Years into the immune checkpoint inhibitor (ICI) era, immune-related adverse events (irAE) remain largely unpredictable. Prior studies have examined irAE associations with weight and metabolic diseases, yielding mixed findings. We therefore analyzed these and other variables potentially associated with heightened inflammation and irAE development.

Methods

For ICI-treated individuals enrolled in a prospective institutional clinical and biospecimen registry, we collected demographic, clinical, laboratory, and residence data, pre-ICI serum cytokine levels, and irAE details.
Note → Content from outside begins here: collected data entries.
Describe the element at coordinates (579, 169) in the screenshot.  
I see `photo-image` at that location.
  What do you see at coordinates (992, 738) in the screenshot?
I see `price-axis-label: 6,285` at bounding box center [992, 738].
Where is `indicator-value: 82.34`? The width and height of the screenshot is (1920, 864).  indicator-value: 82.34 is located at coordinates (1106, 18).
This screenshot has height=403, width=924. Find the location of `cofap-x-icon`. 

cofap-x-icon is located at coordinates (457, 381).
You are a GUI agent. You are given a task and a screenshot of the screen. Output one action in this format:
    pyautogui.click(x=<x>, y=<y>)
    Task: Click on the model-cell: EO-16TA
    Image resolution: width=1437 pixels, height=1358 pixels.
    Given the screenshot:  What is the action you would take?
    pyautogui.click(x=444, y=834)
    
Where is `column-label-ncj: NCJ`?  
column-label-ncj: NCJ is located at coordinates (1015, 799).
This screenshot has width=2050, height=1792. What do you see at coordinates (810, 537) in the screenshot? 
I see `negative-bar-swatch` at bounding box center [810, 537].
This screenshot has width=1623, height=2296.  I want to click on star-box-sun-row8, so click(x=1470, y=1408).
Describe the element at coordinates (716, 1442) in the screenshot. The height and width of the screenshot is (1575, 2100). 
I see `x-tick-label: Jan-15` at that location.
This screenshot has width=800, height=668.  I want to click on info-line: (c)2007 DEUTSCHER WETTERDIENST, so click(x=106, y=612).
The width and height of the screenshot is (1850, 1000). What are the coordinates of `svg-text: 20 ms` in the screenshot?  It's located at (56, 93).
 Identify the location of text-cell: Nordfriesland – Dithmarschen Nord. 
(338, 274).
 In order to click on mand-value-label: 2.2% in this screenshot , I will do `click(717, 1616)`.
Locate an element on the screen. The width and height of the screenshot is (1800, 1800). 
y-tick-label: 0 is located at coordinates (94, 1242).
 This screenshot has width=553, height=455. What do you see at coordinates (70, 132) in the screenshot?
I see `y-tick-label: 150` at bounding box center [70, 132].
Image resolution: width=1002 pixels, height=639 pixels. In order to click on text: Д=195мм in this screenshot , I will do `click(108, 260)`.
We calculated metabolic syndrome (MetS) and area deprivation index (ADI, a measure of neighborhood socioeconomic status), both of which have been associated with heightened inflammation. Patients were categorized as having MetS if they had ≥ 3 of 5 criteria at ICI initiation: hypertension, obesity, elevated HbA1c, low HDL, elevated triglycerides. Baseline serum cytokine/chemokine levels were determined using a multiplex platform. We analyzed associations across variables using logistic regression, Mann–Whitney U, and Cochran Armitage tests, accounting for multiple comparisons.

Results

Overall, 178 ICI-treated patients were included in the analysis, of whom 99 (56%) were classified as having MetS. In multivariable analysis, patients with MetS had greater odds of both grade ≥ 2 irAE (OR 2.82; 95% CI, 1.35–6.14; P = 0.007) and grade ≥ 3 irAE (OR 3.53; 95% CI 1.27–11.68; P = 0.02). However, MetS was not associated with pre-treatment cytokine levels. In contrast, ADI was associated with multiple inflammatory cytokines but not with MetS or irAE.

Conclusions

MetS is associated with increased likelihood of moderate and severe irAE. The mechanism and mitigation of this risk merit further investigation.